## Aim of the exercise
Could you report every line from the entries that includes the word "Loch"?

## Given entries

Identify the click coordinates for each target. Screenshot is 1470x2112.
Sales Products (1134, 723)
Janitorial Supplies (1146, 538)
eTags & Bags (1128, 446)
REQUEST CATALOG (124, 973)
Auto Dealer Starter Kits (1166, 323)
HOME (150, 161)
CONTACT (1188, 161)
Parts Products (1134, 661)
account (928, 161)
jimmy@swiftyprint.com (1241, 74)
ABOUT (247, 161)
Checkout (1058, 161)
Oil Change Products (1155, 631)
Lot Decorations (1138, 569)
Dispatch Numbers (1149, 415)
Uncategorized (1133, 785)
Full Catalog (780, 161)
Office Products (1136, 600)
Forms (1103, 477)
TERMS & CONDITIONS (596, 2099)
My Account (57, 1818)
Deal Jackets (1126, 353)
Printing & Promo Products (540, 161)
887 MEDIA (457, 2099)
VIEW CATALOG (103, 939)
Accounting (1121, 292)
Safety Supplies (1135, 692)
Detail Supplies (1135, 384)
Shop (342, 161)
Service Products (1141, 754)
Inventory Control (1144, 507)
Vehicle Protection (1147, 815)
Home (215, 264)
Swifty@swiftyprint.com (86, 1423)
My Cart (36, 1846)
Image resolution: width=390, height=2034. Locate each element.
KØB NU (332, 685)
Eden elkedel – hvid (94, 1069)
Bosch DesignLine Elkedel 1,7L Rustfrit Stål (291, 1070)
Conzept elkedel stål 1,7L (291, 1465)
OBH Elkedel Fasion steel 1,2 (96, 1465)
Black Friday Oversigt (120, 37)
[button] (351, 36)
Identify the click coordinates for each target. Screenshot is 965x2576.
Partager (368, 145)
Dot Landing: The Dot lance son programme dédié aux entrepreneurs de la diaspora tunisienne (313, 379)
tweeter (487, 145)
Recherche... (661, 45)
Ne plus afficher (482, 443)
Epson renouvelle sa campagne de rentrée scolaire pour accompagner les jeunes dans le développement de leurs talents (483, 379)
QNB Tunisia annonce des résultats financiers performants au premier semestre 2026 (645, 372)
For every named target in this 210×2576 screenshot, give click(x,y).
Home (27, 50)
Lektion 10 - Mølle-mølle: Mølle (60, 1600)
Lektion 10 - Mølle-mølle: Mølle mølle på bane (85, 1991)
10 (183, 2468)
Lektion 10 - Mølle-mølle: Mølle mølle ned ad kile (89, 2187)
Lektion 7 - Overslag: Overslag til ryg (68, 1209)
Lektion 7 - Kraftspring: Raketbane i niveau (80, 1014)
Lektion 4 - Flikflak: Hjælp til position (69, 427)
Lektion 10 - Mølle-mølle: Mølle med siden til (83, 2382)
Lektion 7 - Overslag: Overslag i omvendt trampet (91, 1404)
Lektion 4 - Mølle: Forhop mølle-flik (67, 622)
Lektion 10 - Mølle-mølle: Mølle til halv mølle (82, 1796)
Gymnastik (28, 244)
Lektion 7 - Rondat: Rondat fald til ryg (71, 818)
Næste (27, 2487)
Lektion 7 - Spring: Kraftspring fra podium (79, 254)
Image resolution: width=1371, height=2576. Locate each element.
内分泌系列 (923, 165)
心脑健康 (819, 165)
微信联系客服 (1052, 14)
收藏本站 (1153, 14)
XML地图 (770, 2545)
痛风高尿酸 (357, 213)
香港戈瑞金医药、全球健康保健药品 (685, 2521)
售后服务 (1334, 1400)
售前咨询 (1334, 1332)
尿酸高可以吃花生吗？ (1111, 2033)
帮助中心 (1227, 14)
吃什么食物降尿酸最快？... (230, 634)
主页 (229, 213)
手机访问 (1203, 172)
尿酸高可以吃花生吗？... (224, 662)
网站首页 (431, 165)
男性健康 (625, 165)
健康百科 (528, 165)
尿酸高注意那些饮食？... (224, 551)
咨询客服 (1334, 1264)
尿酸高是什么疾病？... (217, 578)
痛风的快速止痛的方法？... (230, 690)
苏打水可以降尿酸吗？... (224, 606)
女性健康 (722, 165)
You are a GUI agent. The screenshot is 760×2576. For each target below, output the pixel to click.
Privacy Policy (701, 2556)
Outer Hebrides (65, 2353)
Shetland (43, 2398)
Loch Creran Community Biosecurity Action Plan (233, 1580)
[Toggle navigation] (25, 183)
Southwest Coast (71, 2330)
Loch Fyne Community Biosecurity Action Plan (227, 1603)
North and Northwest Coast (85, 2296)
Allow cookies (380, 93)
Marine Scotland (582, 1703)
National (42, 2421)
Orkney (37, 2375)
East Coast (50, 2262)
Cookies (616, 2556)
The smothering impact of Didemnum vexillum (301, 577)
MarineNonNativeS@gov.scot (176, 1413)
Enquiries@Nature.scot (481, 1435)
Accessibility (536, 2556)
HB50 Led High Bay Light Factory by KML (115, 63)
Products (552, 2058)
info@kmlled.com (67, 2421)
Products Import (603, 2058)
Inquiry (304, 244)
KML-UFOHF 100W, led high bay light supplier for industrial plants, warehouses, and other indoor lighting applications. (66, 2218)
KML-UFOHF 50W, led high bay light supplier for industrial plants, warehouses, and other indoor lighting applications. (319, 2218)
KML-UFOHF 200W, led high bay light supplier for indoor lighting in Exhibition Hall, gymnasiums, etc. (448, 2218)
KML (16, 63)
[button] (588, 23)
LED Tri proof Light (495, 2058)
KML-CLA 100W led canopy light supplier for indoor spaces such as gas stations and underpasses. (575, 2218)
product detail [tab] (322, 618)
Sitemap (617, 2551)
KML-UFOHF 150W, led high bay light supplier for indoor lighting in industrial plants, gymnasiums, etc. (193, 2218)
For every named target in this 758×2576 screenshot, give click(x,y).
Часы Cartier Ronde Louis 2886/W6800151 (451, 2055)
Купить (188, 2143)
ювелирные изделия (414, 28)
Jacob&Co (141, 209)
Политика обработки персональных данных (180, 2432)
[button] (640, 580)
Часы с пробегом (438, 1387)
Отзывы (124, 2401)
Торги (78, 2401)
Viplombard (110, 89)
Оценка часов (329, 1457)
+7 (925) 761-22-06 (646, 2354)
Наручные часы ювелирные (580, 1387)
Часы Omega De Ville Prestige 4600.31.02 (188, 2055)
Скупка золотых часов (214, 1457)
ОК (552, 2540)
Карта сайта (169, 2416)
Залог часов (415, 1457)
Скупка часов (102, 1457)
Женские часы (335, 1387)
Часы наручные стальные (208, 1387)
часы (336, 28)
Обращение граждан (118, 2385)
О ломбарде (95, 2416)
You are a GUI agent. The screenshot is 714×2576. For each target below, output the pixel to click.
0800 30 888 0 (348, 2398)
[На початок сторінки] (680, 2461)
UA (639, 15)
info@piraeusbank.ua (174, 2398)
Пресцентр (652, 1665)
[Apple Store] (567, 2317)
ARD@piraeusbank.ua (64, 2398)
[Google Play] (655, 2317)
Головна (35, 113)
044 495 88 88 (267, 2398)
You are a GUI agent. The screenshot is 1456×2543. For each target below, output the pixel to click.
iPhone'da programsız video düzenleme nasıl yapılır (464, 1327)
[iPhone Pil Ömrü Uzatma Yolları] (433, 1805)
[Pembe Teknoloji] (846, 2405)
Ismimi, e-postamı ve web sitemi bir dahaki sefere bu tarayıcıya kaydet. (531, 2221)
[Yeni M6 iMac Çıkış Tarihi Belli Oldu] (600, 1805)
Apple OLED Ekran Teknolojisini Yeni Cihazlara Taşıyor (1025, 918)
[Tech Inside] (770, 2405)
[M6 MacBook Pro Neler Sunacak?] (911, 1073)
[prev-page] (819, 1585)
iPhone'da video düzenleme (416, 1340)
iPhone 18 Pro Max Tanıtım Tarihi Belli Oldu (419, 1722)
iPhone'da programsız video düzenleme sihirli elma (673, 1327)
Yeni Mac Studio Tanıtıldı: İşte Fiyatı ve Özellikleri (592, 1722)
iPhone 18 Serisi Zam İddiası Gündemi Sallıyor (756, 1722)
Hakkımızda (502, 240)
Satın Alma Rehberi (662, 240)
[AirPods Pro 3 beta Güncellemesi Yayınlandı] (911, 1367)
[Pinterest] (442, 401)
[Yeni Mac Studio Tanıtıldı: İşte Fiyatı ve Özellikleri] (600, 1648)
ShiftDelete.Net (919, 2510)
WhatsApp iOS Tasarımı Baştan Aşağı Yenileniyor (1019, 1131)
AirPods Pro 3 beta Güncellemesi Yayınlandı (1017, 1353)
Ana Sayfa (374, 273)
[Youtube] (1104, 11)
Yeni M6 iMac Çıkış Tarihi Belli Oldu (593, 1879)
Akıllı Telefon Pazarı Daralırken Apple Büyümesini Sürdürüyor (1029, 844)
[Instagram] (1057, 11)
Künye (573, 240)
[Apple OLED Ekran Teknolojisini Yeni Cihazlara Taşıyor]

## Result of this task
Loch Creran Community Biosecurity Action Plan (233, 1580)
Loch Fyne Community Biosecurity Action Plan (227, 1603)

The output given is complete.